Want to know if an older adult is likely to use lots of medical care? Just ask if she needs help with living activities such as bathing, dressing, or getting out of bed.

In a new study with important implications for both caregivers and policymakers, researchers at the Long-Term Quality Alliance (LTQA) found that Medicare spends an average of three times as much on an older adult who has these functional limitations than on a senior who does not. Even after adjusting for age, the number of chronic conditions, or Medicaid eligibility, the pattern is the same: If you have severe functional limitations or cognitive impairments such as dementia, Medicare will spend far more on your medical care than if you do not. Earlier studies, including one in 2011 by Judy Feder and Harriet Komisar reached similar conclusions.

Striking results

This study is important because it highlights the consequences of the flawed way we care for older adults:  Medicare does not pay for personal assistance yet those who need it are likely to be very high users of medical care, which Medicare does pay for. The study results imply that we could reduce Medicare’s medical costs if we provide cost-effective personal care for older adults.

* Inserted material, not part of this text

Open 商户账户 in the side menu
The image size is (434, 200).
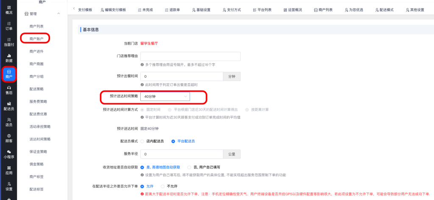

The numbers are striking: In 2011, Medicare spent an average of about $7,100 on enrollees who had no need for long-term supports and services but about $20,200 for older adults who needed significant help with personal care and were living at home.

Since people who need supports and services tend to be older, the researchers broke down their analysis by age. The pattern was the same: Medicare spent an average of $5,300 on people age 65-74 with no need (or low levels of need) for personal assistance but nearly $19,500 on those living in the community who did need help with daily activities. For those aged 80 and over, Medicare spent about $10,000 on those without personal care needs and more than $21,000 on those living at home who did need assistance.

Not just dual eligibles

The study also looked at whether the story changed for those dually enrolled in both Medicare and Medicaid. While the variation of spending was somewhat different, the basic story was the same. Among those living at home, Medicare spent nearly three times as much for non-Medicaid recipients with personal care needs (roughly $19,800 v. $6,600). For those on Medicaid, Medicare spent a bit less than twice as much for those who needed help with daily activities ($21,100 v. $11,200).

This suggests that policymakers who are looking for ways to better integrate long-term supports and services with medical costs need to broaden their focus beyond just those on both Medicaid and Medicare. Until now, almost all policy initiatives have been focused on those dual-eligibles.

This study shows that looking for ways to provide personal assistance to those eligible for Medicare only may also be a fruitful way to reduce program costs. It suggests that policy changes such as the Senate-passed bill called the CHRONIC Act, which for the first time would allow Medicare to provide some supports and services, may be one way to go.

For data geeks, a quick word on the study:  It was based on fee-for-service care only, thus excluded Medicare managed care. It matched Medicare claims with the National Health and Aging Trends Study (NHATS) for 2011. It defined those with personal care needs as those who need assistance with two or more Activities of Daily Living (such as bathing, dressing, toileting, eating, and transferring). This is roughly equal to a level of need that would trigger private long-term care insurance or Medicaid benefits.

The LTQA study is the latest evidence that dividing personal care and medical treatment raises health care costs. And it suggests we ought to keep looking for ways to better integrate care, which could both save money and improve people’s quality of life.

Full disclosure: I served as an unpaid member of the technical panel that helped design this study.